Things that have no basis in science. "Bite mark analysis has no basis in science, experts now say. Why is it still being used in court?" An excerpt:

    Even now, as a free man, Keith Harward finds it hard to explain what it was like to sit in a courtroom, on trial for a rape and murder he knew he didn’t commit, watching someone considered an expert testify with certitude that bite marks on the victim’s leg matched his teeth.

    “I still to this day wonder what the hell just went on,” he told NBC News at his home in North Carolina. “Sometimes I break down and bawl, because I can’t explain to you or anybody else, other than people who’ve been in my situation.”

    No evidence connected Harward to the horrific 1982 crime, but he happened to be among a group of sailors from a Navy ship in dry dock in Newport News, Virginia, who were required to give dental impressions, since the assailant had been wearing a Navy uniform. Two forensic dentists told two separate juries that Harward’s teeth matched “to a scientific certainty” a bite mark on the rape victim’s skin. Harward spent 33 years in prison until, with the help of the Innocence Project, he was exonerated in 2016 by DNA evidence that pointed to another sailor as the killer.

    The Innocence Project says Harward is among at least 36 people who have been exonerated after having been wrongfully convicted based on now-debunked bite mark comparisons. One of them, Eddie Lee Howard, was on death row in Mississippi when he was freed in 2021 after crime scene DNA was matched to someone else.

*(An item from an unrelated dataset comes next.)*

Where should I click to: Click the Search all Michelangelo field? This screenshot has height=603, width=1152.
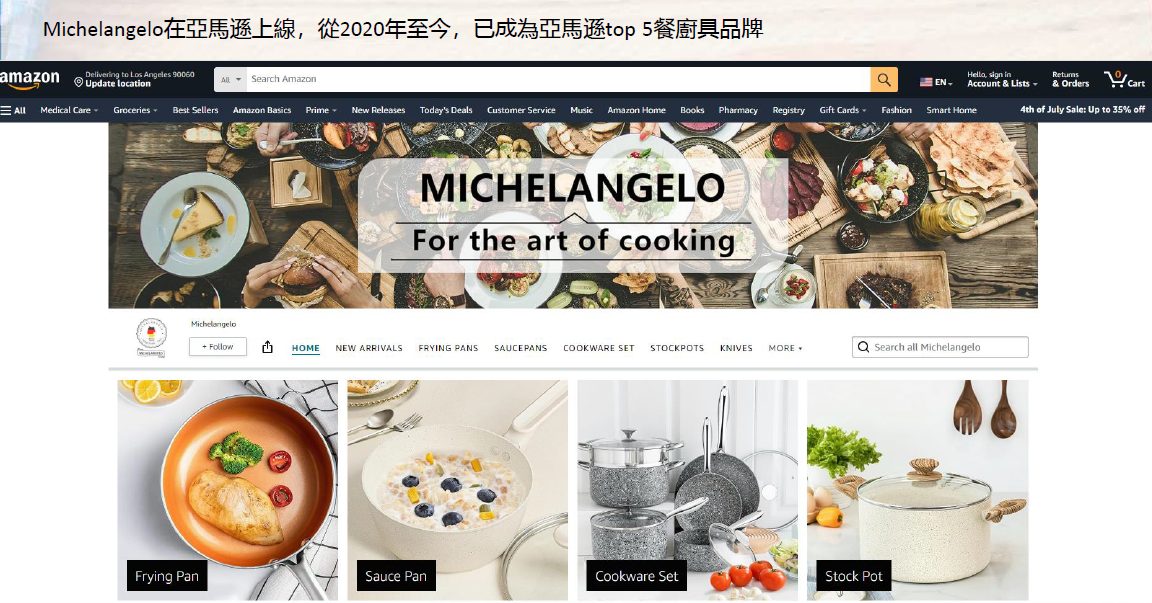940,347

    Four separate governmental scientific bodies have concluded that bite mark analysis has no basis in science. That includes the President’s Council of Advisors on Science and Technology, which said in 2016 that “available scientific evidence strongly suggests that examiners not only cannot identify the source of bitemark with reasonable accuracy, they cannot even consistently agree on whether an injury is a human bitemark.” The National Institute of Standards and Technology, the gold standard of measurement science, said in 2022 that bite mark forensics “lacks a sufficient scientific foundation” because “human dental patterns have not been shown to be unique at the individual level.”

    One 2016 study found that self-described experts couldn’t distinguish between human and animal bite marks. Others have documented how marks in human skin change over time through healing or decomposition.

As for why bite mark analysis continues to be used in courts, the answer is that prosecutors are, for the most part, more interested in gaining convictions than in justice, and bite mark testimony makes it easier to get those convictions. As for the courts, they mostly just prefer finality over determining guilt or innocence. 

     Jon Low often comments about how it is morally wrong (i.e., lying) to plead guilty to a crime you did not commit. So this part from the article impressed me:

    Charles McCrory is spending his 38th year behind bars, convicted of killing his wife. The bite mark expert in his case recanted his testimony, saying he now knows he cannot say whether a bite mark on the victim matched McCrory’s teeth. Yet the Alabama courts have declined to free McCrory.

And yet the prosecutors refused to concede that their case was flawed. 

    Alabama’s Court of Criminal Appeals ruled earlier this year that the jury was capable of deciding on its own whether the bite marks matched, a finding that ignores science suggesting such perceived visual matches cannot be valid. The court also cited other evidence in the case, including a witness who said he saw McCrory’s truck at the house during the time of the murder. No physical or forensic evidence links him to the crime.

    Three years ago, after the bite mark evidence in his case collapsed, McCrory was offered a deal: Plead guilty and walk free. He refused.

    “I refused to take it because I didn’t kill her,” McCrory told NBC News from his prison facility. “I did not kill my wife.”